J’ai débuté cette pratique à un moment de ma vie et dans des conditions bien particulières. Mais les conjectures de nos vies ne sont-elles pas toujours singulières ? Là aussi, et avec le recul, il s’agit d’un fait sans importance. Je me souviens toutefois que ma première découverte, en moi, permise par cette pratique est celle d’une lumière et d’un mouvement. Deux entités inextricables. D’un côté, une toute petite lumière, très intense, dans ce qui était à l’époque un trou noir opaque, et de l’autre un mouvement, assez lent, de mon corps qui se dépose au sol et qui crée, comme le ressac des vagues de la mer, un tournoiement intérieur. Un mouvement doux, très doux, que j’ai rapidement associé au vivant.
D’une séance à l’autre, je chéris cette pratique qui n’est jamais répétitive et qui ne contraint finalement à rien. Il s’agit au contraire de créer les conditions idéales pour que chacun explore sa propre voie. Nos portes intérieures s’ouvrent ou restent closes. Les couloirs empruntés peuvent nous emmener, ou non, dans une infinité de sphères, et s’ils s’ouvrent, ils peuvent aussi se refermer rapidement pour nous mener ailleurs – ou parfois nulle part. Mon expérience personnelle m’a éveillé à ces choses qui n’ont pas de noms mais que j’ai toujours ressenties, y compris lorsqu’il est parfois difficile de les accueillir, comme quelque chose de lumineux. Cette lumière-là est aussi faite de rayonnements, mais elle est intérieure et s’exprime comme un mouvement.
Cette liberté d’exploration me permet d’aller spontanément vers cet espace qui compte le plus pour moi : la forêt. Bien que malmenée, la forêt reste un haut lieu du vivant. La symbiose entre les arbres, l’eau, la terre, les rayons du soleil, le vent et la multitude d’animaux qui y vivent m’ont beaucoup appris sur moi-même.
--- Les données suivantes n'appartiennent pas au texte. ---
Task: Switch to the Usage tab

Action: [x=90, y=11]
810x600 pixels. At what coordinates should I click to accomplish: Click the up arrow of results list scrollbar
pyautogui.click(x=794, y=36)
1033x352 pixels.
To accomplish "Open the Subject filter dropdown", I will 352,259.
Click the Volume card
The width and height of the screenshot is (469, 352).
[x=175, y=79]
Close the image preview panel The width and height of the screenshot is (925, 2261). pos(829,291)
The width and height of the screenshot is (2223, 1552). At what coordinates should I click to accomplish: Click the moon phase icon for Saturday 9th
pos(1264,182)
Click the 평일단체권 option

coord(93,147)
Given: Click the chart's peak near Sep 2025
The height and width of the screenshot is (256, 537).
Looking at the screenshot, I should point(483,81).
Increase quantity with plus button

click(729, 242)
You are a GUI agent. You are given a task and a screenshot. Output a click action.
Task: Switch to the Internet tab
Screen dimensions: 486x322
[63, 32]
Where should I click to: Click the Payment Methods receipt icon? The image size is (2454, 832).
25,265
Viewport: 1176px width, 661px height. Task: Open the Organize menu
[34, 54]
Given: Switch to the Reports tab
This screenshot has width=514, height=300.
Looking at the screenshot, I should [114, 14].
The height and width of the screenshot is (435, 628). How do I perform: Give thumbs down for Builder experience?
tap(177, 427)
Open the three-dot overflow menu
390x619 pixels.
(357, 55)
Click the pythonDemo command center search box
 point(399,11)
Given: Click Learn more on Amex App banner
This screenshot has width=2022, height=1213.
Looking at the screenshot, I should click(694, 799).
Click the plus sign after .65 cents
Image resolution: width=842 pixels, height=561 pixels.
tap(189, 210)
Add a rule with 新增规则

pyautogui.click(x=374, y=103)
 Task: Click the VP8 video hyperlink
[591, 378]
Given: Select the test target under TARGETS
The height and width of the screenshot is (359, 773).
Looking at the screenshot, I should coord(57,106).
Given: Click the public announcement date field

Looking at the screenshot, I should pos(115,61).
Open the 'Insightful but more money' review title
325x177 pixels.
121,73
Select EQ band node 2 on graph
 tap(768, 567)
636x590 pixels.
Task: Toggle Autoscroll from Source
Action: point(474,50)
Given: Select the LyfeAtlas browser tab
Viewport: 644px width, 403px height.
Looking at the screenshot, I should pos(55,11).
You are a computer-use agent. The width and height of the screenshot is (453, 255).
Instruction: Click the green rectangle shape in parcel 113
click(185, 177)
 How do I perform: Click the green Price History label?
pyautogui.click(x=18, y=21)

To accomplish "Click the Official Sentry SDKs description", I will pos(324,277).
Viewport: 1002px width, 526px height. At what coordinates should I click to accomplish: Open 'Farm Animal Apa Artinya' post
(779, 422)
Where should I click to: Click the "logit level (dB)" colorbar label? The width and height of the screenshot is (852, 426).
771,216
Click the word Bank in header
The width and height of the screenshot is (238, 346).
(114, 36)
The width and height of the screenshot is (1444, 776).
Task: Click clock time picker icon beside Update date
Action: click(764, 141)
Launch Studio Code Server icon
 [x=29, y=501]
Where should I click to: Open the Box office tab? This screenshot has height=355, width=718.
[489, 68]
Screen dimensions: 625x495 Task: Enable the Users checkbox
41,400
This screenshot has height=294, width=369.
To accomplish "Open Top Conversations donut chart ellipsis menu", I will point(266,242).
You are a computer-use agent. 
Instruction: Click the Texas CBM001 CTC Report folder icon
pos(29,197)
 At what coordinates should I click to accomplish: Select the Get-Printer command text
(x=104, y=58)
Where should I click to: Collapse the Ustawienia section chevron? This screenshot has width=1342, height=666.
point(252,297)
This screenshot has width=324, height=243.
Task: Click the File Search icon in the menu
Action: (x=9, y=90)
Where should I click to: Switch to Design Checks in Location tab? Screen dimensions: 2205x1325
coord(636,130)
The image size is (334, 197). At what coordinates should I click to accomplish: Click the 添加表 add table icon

Chaque pratique me ramène naturellement vers ces éléments qui me sont familiers. Parfois, c’est dans la brume qui recouvre les lacs au lever du jour. À d’autres moments, c’est dans les petits filets d’eau qui coulent à travers les sols, loin des sentiers, et qui finissent par constituer des ruisseaux. Je me roule dans la terre et m’y enracine. Je suis un arbre. Je suis le vent. Je suis une rivière.
Je suis d’une infinie reconnaissance à Linda Rabin de nous permettre de vivre ça. Sa recherche personnelle est continue et constitue le substrat de ses cours : une exploration dans l’exploration dont nous bénéficions. Parce que cette trajectoire d’exploration n’est pas à sens unique mais qu’elle vise au contraire à ce que chacun d’entre nous puisse trouver sa propre voie, singulière, elle constitue d’abord, de la part de Linda, une leçon d’une ultime générosité. Celle qui ne consiste pas seulement à donner mais aussi de permettre à l’autre d’Être dans sa singularité. En cela, le Continuum m’a d’abord appris cet être à l’autre à travers cette figure grandiose que j’associe à la beauté.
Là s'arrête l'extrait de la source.